La Commissione, anche a programma ormai scaduto, l'avrebbe valutata e magari incorporata in un nuovo eventuale piano, cioè il terzo pacchetto di aiuti che chiede Tsipras. Ma Bruxelles non può muoversi senza l'Eurogruppo. Per avviare un negoziato su un nuovo piano di salvataggio serve prima di tutto il suo via libera, implicitamente legato al via libera dei capi di Stato e di Governo. Nonostante l'opposizione della Merkel a negoziare subito un terzo piano, Atene probabilmente avrebbe potuto strappare almeno un'apertura o un via libera preliminare. In cambio, però, avrebbe dovuto concedere qualcosa: il ritiro del referendum o quantomeno un cambio di schieramento, spingendo i greci a votare per il 'sì'.
L'Europa teme la consultazione greca perché ne vede il significato esclusivamente politico visto che, dal punto di vista tecnico, il quesito non è nemmeno corretto perché "non è più sul tavolo", come notava il vicepresidente della Commissione Valdis Dombrovskis. Dunque una vittoria del 'no', sarebbe un vero e proprio rifiuto dell'Europa. Tsipras, invece, ha deciso di tirare dritto per la sua strada e in un nuovo discorso alla Nazione ha rinnovato l'invito a un voto negativo, che "non significherebbe dire no all'Europa ma tornare a un'Europa di valori". Dopo il discorso del premier, le porte del dialogo si sono chiuse: "Gli aiuti alla Grecia sono sospesi dopo che Atene ha unilateralmente abbandonato il negoziato, e ora bisogna aspettare l'esito del referendum", ha detto Merkel.

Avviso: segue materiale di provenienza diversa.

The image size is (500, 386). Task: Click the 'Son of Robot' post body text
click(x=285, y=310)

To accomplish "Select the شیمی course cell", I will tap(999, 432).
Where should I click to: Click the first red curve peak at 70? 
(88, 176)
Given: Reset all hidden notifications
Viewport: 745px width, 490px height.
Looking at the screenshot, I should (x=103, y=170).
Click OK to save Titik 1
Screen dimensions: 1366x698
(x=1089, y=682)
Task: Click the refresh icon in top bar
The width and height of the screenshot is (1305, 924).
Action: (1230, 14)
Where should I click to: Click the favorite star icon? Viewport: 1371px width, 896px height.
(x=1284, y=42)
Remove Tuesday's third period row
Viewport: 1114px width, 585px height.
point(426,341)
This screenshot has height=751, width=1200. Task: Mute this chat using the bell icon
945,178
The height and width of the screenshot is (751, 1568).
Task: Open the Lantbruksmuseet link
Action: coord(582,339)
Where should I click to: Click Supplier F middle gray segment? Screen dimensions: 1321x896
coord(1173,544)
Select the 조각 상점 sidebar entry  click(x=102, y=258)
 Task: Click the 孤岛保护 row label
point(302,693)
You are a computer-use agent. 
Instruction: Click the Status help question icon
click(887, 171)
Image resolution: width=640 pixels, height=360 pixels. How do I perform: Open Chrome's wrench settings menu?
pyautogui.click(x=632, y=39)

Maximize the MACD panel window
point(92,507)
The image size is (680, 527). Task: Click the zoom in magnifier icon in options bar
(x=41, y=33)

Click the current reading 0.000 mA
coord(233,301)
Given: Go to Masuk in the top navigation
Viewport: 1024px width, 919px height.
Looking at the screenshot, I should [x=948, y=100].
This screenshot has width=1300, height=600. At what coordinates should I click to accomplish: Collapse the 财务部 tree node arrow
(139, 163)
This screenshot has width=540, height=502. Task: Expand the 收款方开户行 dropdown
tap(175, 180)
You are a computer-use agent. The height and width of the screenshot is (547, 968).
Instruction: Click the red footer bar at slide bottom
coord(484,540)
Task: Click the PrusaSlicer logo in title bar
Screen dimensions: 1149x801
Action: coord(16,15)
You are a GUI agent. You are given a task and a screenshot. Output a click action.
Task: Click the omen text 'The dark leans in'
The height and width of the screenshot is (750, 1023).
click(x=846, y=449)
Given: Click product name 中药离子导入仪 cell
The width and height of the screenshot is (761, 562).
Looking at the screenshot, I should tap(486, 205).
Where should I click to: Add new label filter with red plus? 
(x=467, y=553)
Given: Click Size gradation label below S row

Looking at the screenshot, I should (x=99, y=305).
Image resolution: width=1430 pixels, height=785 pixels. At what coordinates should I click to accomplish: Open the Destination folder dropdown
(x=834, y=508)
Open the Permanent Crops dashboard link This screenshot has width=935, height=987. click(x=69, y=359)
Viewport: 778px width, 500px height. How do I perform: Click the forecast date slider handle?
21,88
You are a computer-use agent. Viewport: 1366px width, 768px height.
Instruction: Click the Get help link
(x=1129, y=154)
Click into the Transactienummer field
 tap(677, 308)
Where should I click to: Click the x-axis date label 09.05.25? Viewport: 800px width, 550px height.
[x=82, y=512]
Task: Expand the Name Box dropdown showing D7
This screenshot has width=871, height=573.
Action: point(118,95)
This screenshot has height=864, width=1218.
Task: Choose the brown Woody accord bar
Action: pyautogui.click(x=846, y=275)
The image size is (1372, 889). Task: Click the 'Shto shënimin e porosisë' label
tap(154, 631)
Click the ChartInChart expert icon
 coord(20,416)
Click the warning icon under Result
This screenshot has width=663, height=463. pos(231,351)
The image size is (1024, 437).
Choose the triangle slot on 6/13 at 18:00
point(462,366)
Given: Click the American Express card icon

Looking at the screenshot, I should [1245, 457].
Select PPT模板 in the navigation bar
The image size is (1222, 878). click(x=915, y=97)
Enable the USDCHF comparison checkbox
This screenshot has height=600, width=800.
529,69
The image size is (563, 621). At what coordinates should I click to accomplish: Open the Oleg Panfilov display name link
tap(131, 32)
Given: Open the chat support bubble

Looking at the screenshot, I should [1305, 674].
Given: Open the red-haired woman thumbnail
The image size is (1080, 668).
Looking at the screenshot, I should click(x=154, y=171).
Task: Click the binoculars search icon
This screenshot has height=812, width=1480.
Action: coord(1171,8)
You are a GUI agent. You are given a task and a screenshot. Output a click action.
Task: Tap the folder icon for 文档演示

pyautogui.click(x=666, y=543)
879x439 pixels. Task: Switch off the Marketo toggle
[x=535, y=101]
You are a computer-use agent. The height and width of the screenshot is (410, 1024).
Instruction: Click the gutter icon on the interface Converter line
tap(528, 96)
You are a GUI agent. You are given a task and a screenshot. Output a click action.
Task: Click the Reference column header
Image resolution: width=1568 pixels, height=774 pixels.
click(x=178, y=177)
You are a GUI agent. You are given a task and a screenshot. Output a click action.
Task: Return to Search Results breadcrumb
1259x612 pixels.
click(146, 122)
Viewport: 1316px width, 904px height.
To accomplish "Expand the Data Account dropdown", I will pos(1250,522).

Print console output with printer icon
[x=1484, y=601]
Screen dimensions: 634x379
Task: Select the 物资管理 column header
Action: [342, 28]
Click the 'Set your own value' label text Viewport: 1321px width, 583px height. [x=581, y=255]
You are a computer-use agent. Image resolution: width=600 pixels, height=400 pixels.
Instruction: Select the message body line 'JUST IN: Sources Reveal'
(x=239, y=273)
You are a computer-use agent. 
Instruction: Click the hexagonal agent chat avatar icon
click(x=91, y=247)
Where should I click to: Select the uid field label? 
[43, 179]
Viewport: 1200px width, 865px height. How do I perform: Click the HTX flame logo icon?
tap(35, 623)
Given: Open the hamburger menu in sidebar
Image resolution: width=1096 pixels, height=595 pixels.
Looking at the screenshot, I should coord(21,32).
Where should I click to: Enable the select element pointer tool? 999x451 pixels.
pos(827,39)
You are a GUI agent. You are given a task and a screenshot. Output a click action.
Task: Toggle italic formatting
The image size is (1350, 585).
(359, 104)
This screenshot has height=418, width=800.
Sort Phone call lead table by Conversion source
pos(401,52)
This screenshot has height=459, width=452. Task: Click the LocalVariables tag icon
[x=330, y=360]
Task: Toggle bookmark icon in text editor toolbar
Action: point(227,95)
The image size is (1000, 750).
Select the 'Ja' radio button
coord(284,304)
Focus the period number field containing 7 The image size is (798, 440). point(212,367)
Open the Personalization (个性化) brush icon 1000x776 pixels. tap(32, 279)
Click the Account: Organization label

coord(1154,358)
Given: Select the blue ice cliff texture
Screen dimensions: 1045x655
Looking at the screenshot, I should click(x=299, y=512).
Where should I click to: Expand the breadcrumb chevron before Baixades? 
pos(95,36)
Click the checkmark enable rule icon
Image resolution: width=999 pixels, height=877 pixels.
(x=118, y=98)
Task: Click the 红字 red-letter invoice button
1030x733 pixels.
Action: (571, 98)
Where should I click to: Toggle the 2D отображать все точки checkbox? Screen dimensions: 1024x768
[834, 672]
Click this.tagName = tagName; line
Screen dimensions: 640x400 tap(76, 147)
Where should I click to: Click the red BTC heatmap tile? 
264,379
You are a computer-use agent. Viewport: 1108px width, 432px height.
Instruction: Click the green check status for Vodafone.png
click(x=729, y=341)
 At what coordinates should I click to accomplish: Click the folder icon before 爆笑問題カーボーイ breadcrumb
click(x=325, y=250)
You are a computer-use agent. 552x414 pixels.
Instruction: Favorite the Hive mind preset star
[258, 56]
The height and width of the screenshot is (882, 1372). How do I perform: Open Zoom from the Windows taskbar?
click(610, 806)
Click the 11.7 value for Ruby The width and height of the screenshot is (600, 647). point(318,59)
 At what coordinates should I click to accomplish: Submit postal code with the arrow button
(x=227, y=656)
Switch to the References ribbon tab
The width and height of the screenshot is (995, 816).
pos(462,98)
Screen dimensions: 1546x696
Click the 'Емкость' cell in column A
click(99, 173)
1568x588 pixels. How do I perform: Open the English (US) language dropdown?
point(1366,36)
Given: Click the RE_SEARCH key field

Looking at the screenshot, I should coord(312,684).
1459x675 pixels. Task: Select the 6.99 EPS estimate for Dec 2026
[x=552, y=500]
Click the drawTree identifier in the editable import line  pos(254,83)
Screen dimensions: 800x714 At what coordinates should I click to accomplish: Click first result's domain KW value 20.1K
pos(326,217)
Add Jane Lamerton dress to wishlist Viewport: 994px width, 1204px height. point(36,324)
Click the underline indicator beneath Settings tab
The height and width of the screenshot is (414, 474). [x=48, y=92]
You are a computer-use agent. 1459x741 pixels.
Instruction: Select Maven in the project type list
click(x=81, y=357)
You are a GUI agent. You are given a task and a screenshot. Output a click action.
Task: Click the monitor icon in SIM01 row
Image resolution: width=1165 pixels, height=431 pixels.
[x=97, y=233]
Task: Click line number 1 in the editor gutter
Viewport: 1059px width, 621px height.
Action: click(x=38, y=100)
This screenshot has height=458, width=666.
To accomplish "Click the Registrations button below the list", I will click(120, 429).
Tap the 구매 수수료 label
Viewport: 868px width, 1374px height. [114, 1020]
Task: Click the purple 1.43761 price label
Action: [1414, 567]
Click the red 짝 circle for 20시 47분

"La Commissione non avrà alcun contatto con il governo di Atene prima del referendum", ha avvertito Juncker. Anche l'Eurogruppo, impegnato su base quasi quotidiana nelle ricerca di una soluzione, congela i negoziati: "Abbiamo preso nota delle ultime proposte greche ma data la situazione politica e dato l'invito a votare 'no' del governo greco al referendum, non vediamo terreno per altre discussioni", ha quindi chiuso il presidente Jeroen Dijsselbloem, annunciando la sospensione di tutte le consultazioni tra le istituzioni.